Damn! That’s me! They got me. Shit. Give me the pill, I need the cure…
What makes this interesting is that this disorder is apparently becoming a quite popular diagnosis, favored unsurprisingly by teachers to help deal with problem students, since one treatment for the disorder is medication with tranquilizers.
Reminds me of what I tell intro to logic students when trying to get them to be better at constructing counterexamples. I tell them that many of them were very good at this when they were young, until pissed off teachers socialized them out of this non-compliant, argumentative reaction. But socialization fails in some cases, and we get critical thinkers capable of being good philosophers as a result (and, if we are *really* lucky, an epistemologist!).

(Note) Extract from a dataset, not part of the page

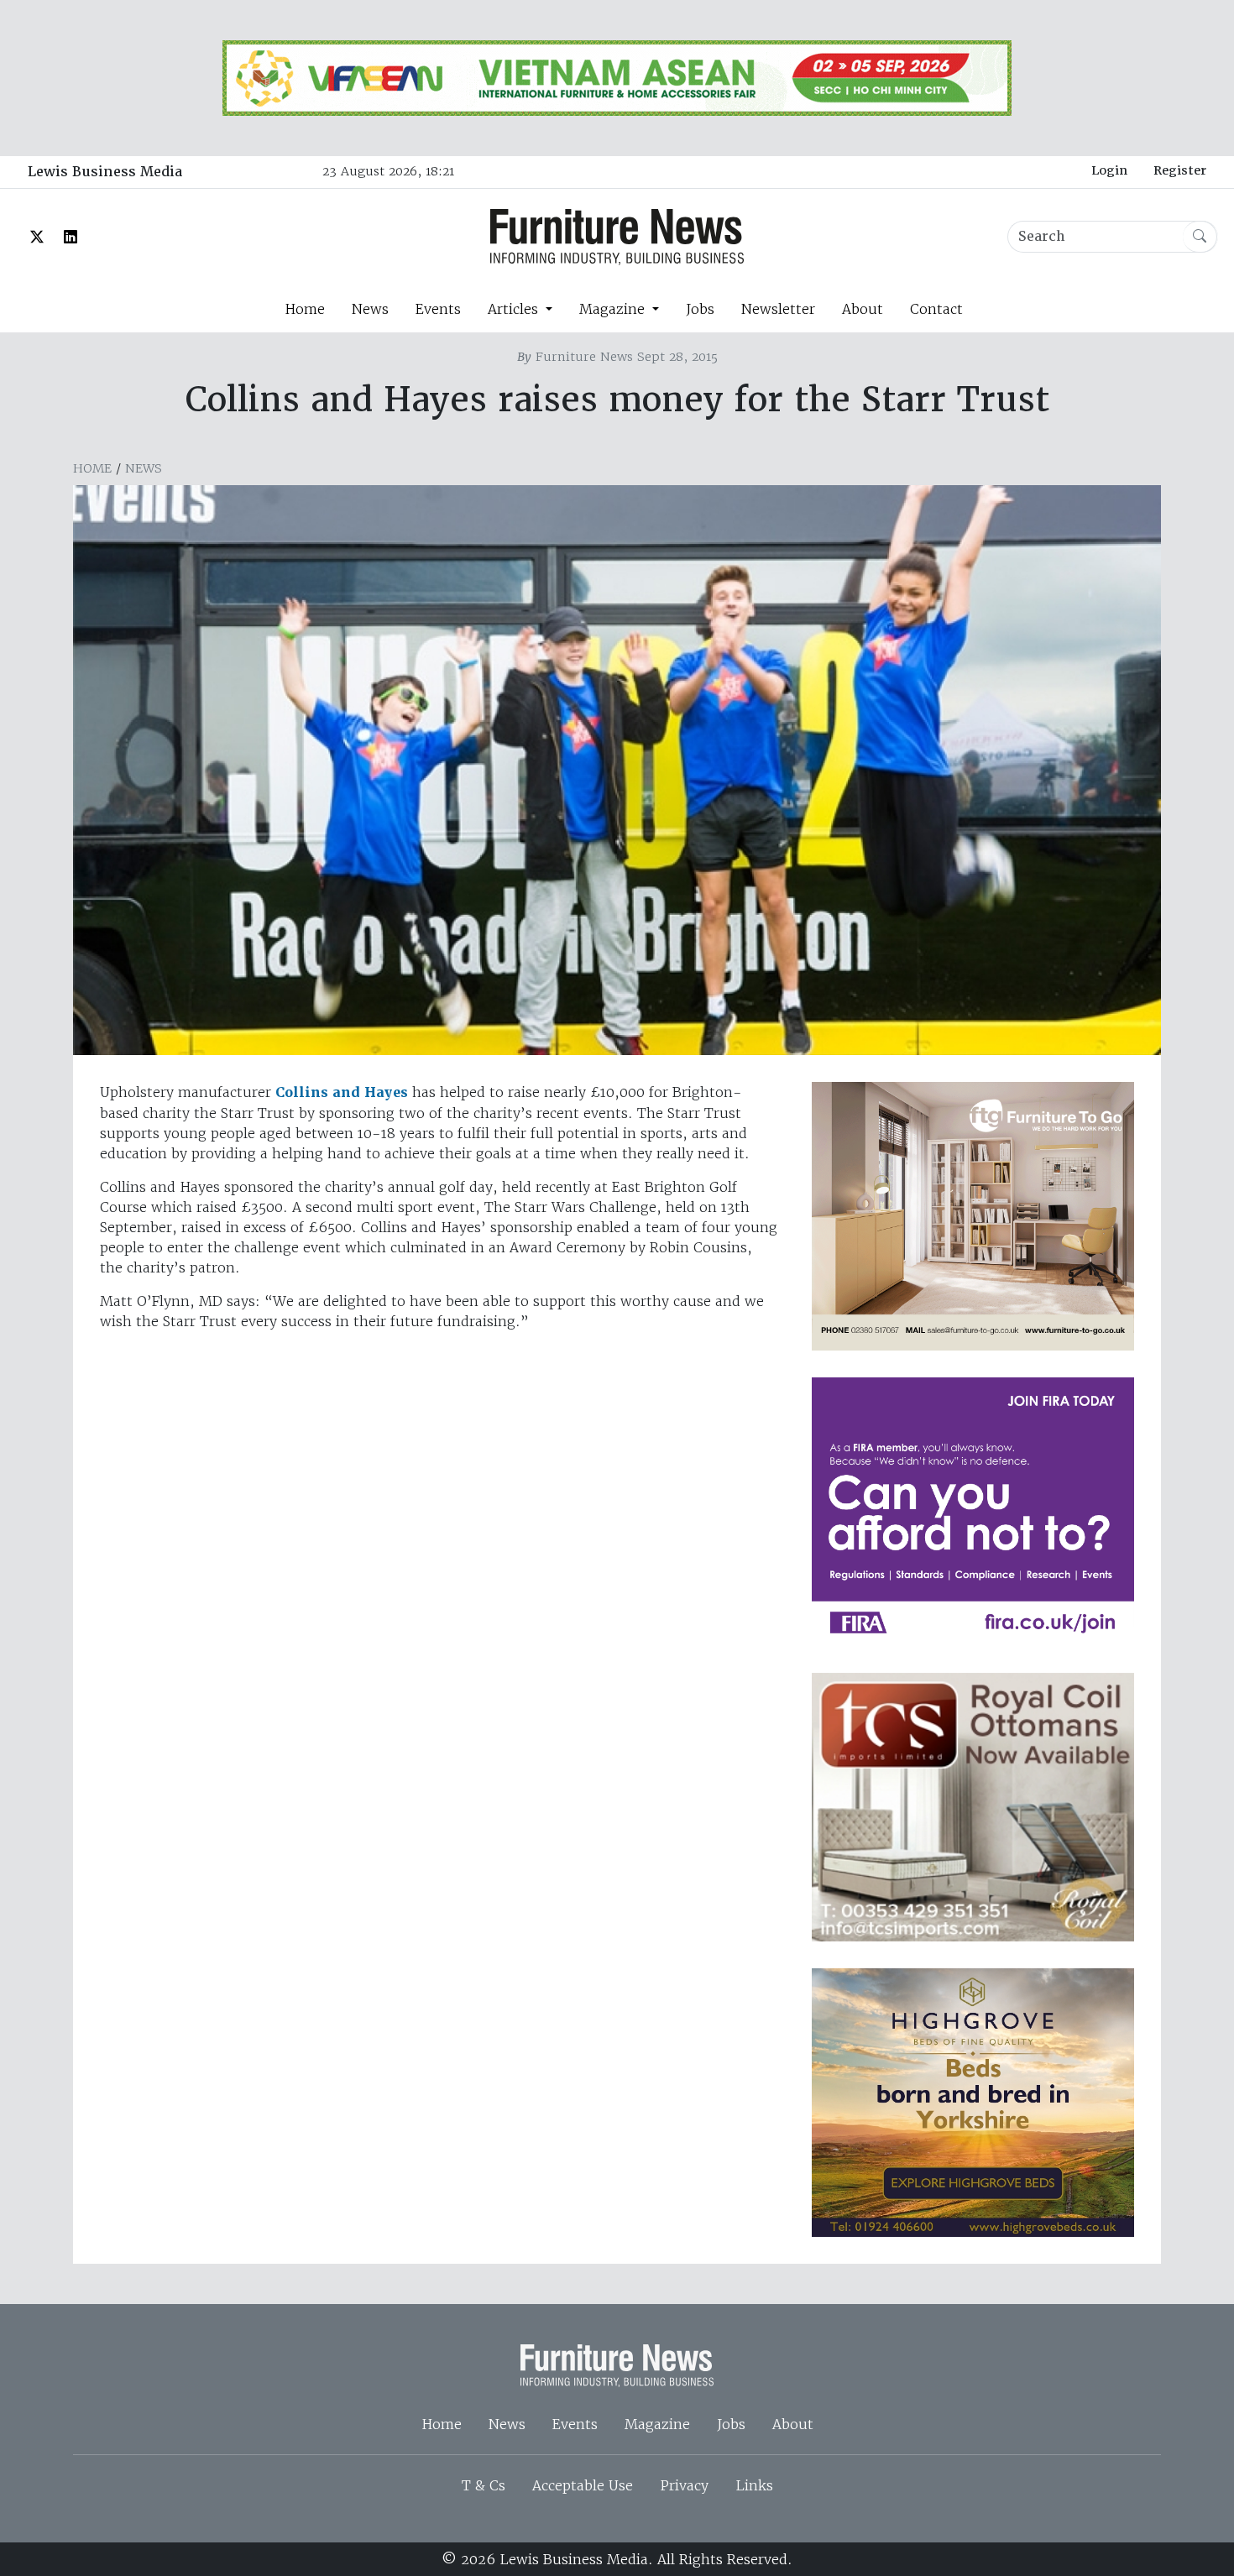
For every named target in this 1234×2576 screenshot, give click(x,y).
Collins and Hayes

Let me point out that I’m not questioning the possibility of a behavioral disorder of the sort described. But for any of us who attempt to inculcate critical thinking in students, this is scary. We have enough mindless, lock-step behavior in our culture already; as a culture, all we need is a good soundbite “they hate us for our freedom” and we’ll easily acquiesce to reckless destruction of people and property around the world led by a frontier-mentality President with an itchy trigger finger and an oil-addicted sidekick. I say the danger is abuse by the powerful to coerce, medically or otherwise, “compliance with adult requests and rules”. So, send me your tired, your poor, your uneducated for whom you seek an ODD diagnosis. The world will be a better place if those who understand, teach, and value critical thinking (and here I mean philosophers, not products of education schools) weigh in on the matter before any system is given free rein in which you can find some credentialed sympathizer with the difficulties of managing such individuals who will issue a diagnosis and thereby justify medical intervention.